Aim of the exercise
In full and without changes, output the data.

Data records
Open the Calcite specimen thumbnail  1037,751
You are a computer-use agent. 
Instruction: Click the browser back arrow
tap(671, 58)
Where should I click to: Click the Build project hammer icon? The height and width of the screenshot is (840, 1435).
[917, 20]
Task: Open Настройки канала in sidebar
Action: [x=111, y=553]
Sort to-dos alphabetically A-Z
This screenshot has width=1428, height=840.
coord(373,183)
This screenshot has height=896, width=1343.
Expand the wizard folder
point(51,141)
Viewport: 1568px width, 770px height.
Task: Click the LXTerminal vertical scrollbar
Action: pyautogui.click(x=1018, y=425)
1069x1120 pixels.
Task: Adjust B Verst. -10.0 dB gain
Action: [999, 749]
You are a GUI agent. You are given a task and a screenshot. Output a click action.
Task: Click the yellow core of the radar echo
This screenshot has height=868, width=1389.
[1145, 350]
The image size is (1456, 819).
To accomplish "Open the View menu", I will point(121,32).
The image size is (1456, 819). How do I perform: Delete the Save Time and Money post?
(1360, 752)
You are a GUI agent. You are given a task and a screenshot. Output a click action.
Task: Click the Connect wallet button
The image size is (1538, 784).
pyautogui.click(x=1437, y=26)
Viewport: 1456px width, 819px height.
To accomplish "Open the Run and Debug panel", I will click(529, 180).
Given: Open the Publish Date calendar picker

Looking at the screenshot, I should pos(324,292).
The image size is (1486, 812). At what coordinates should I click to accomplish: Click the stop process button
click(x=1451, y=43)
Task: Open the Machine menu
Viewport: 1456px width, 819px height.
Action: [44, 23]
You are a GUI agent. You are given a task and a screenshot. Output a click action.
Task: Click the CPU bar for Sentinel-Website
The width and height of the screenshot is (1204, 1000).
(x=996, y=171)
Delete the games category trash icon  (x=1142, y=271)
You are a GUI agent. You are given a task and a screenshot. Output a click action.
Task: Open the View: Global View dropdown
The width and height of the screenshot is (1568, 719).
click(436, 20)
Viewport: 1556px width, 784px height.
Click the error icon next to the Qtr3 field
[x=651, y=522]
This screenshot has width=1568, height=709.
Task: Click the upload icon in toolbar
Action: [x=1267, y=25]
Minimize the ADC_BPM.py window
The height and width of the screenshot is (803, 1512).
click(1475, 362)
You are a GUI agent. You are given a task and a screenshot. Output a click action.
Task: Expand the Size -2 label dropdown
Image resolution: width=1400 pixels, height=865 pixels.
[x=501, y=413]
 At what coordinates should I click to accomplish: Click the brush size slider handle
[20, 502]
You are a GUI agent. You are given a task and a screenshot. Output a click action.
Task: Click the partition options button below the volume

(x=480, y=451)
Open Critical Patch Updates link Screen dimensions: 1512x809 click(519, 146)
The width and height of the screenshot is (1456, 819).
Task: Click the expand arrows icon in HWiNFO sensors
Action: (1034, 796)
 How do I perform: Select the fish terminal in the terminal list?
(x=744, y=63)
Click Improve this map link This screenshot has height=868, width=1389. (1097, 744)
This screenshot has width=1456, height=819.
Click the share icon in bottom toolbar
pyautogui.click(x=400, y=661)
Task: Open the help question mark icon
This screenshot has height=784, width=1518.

The completed task
Open the Calcite specimen thumbnail  1037,751
You are a computer-use agent. 
Instruction: Click the browser back arrow
tap(671, 58)
Where should I click to: Click the Build project hammer icon? The height and width of the screenshot is (840, 1435).
[917, 20]
Task: Open Настройки канала in sidebar
Action: [x=111, y=553]
Sort to-dos alphabetically A-Z
This screenshot has width=1428, height=840.
coord(373,183)
This screenshot has height=896, width=1343.
Expand the wizard folder
point(51,141)
Viewport: 1568px width, 770px height.
Task: Click the LXTerminal vertical scrollbar
Action: pyautogui.click(x=1018, y=425)
1069x1120 pixels.
Task: Adjust B Verst. -10.0 dB gain
Action: [999, 749]
You are a GUI agent. You are given a task and a screenshot. Output a click action.
Task: Click the yellow core of the radar echo
This screenshot has height=868, width=1389.
[1145, 350]
The image size is (1456, 819).
To accomplish "Open the View menu", I will point(121,32).
The image size is (1456, 819). How do I perform: Delete the Save Time and Money post?
(1360, 752)
You are a GUI agent. You are given a task and a screenshot. Output a click action.
Task: Click the Connect wallet button
The image size is (1538, 784).
pyautogui.click(x=1437, y=26)
Viewport: 1456px width, 819px height.
To accomplish "Open the Run and Debug panel", I will click(529, 180).
Given: Open the Publish Date calendar picker

Looking at the screenshot, I should pos(324,292).
The image size is (1486, 812). At what coordinates should I click to accomplish: Click the stop process button
click(x=1451, y=43)
Task: Open the Machine menu
Viewport: 1456px width, 819px height.
Action: [44, 23]
You are a GUI agent. You are given a task and a screenshot. Output a click action.
Task: Click the CPU bar for Sentinel-Website
The width and height of the screenshot is (1204, 1000).
(x=996, y=171)
Delete the games category trash icon  (x=1142, y=271)
You are a GUI agent. You are given a task and a screenshot. Output a click action.
Task: Open the View: Global View dropdown
The width and height of the screenshot is (1568, 719).
click(436, 20)
Viewport: 1556px width, 784px height.
Click the error icon next to the Qtr3 field
[x=651, y=522]
This screenshot has width=1568, height=709.
Task: Click the upload icon in toolbar
Action: [x=1267, y=25]
Minimize the ADC_BPM.py window
The height and width of the screenshot is (803, 1512).
click(1475, 362)
You are a GUI agent. You are given a task and a screenshot. Output a click action.
Task: Expand the Size -2 label dropdown
Image resolution: width=1400 pixels, height=865 pixels.
[x=501, y=413]
 At what coordinates should I click to accomplish: Click the brush size slider handle
[20, 502]
You are a GUI agent. You are given a task and a screenshot. Output a click action.
Task: Click the partition options button below the volume

(x=480, y=451)
Open Critical Patch Updates link Screen dimensions: 1512x809 click(519, 146)
The width and height of the screenshot is (1456, 819).
Task: Click the expand arrows icon in HWiNFO sensors
Action: (1034, 796)
 How do I perform: Select the fish terminal in the terminal list?
(x=744, y=63)
Click Improve this map link This screenshot has height=868, width=1389. (1097, 744)
This screenshot has width=1456, height=819.
Click the share icon in bottom toolbar
pyautogui.click(x=400, y=661)
Task: Open the help question mark icon
This screenshot has height=784, width=1518.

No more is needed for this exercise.